The recent reports have revealed that increase in amount of α-1,6 linkages by modification of potato starch with enzyme (glycosyltransferases) treatment gains slowly digestible properties to the starch; however, the formation of new α-1,6-glycosidic linkages diminish the thermal resistance of the starch granules. In this study, a putative GtfB-E81, (a 4,6-α-glucanotransferase-4,6-αGT) from L. reuteri E81 was firstly used to produce a short length of α-1,6 linkages. NMR results revealed that external short chains mostly comprised of 1–6 glucosyl units were newly produced in potato starch, and the α-1,6 linkage ratio was significantly increased from 2.9 % to 36.8 %, suggesting that this novel GtfB-E81 might have potentially an efficient transferase activity.

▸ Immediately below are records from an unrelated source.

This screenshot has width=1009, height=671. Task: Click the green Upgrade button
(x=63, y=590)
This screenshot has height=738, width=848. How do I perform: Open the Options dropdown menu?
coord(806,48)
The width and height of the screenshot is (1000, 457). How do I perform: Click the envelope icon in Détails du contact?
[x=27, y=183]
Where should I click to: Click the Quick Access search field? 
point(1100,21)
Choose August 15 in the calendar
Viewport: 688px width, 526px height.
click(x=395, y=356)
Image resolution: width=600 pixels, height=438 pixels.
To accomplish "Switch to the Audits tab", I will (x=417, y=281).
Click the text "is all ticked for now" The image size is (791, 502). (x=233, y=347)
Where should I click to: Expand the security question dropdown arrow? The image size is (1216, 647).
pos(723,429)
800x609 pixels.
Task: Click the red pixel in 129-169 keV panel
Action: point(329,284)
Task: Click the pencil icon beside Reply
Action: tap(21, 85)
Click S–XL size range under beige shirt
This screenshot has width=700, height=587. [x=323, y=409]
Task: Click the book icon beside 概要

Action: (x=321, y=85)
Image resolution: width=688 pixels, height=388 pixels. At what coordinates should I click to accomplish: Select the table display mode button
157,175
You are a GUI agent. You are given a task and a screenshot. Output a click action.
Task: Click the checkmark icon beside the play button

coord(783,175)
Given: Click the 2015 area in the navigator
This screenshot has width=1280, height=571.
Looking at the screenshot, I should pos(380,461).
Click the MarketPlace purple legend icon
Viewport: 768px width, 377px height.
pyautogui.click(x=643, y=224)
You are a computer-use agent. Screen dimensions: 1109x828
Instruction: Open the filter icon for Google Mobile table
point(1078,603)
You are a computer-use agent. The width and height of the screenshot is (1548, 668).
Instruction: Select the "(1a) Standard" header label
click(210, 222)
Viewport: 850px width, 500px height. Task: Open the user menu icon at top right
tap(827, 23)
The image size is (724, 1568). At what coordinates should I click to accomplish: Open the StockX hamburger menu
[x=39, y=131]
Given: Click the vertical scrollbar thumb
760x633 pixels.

In our study, native and GtfB-E81 modified starches showed fundamental similarities with respect to their molecular properties and treatment of native potato starch with GtfB-E81 did not remarkably change thermal stability of the potato starch, which seems to be very prominent for the food industry given the significantly decreased thermal stability results obtained for the enzyme modified starches reported in the literature. Therefore, the results of this study should open up emerging perspectives for regulating slowly digestible characteristics of potato starch in future studies without a significant change in the molecular, thermal, and crystallographic properties.